Several relief efforts failed, at a cost of around 30,000 Allied killed or wounded. Ottoman casualties are believed to have been only around 10,000. British leaders attempted to buy their troops out, and T. E. Lawrence (of Arabia) joined a team of officers sent to negotiate a secret deal with the Ottomans. 

Mentioned in Dispatches for service in Gallipoli. Died 9th April, 1916. Captain Austin was born in 1891, son of the Rev'd George Beesley Austin and Mrs Ellen Austin living at the former manse at 61 Rusholme Road, Putney. The Rev'd Austin was Minister of our church, then known as Putney Wesleyan Church during 1910-15. Having survived Gallipoli, his battalion was then transported via the Suez Canal in Egypt to continue to fight the Ottoman Turks in Mesopotamia (modern Iraq) and became involved in the tragedy of the Siege of Kut-al-Amara, a town on the river Tigris 100 miles south of Baghdad. He fell during the second attempt to relieve the siege, and is buried at Amara War Cemetery. 
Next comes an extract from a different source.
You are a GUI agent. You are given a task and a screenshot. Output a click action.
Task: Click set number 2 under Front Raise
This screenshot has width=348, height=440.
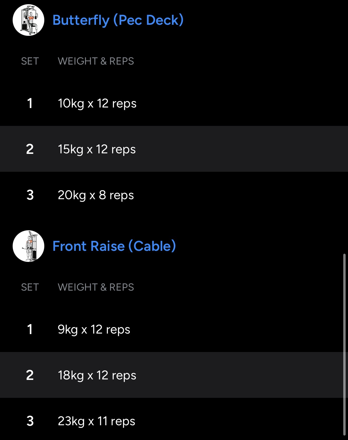[x=30, y=375]
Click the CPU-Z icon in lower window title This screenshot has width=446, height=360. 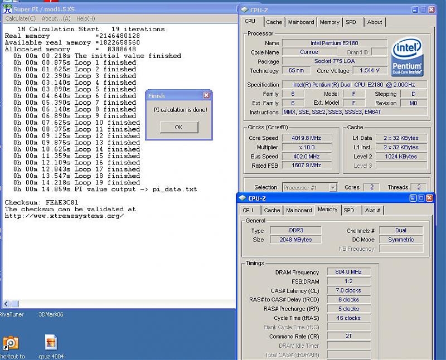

Three weeks later, the British garrison surrendered – the single biggest surrender in British Army history at that date. After the British Army surrendered on 29 April, 1916, the survivors were sent on a death march of 500 miles via Baghdad and Mosul across Mesopotamia and Turkey to PoW camps in Smyrna (Izmir) on the Aegean coast with little food and even less medical care. Only around 30% survived the march. In 2003, following the Gulf War, US troops restored the cemetery in which Captain Austin was buried, and it was rededicated by an Anglican bishop. Sadly, within a few days, it was desecrated again. 

The Siege of Kut

There were initially around 12,000 British and Indian soldiers in Kut. There were some forty thousand Turkish soldiers in the trenches that surrounded, armed with German guns.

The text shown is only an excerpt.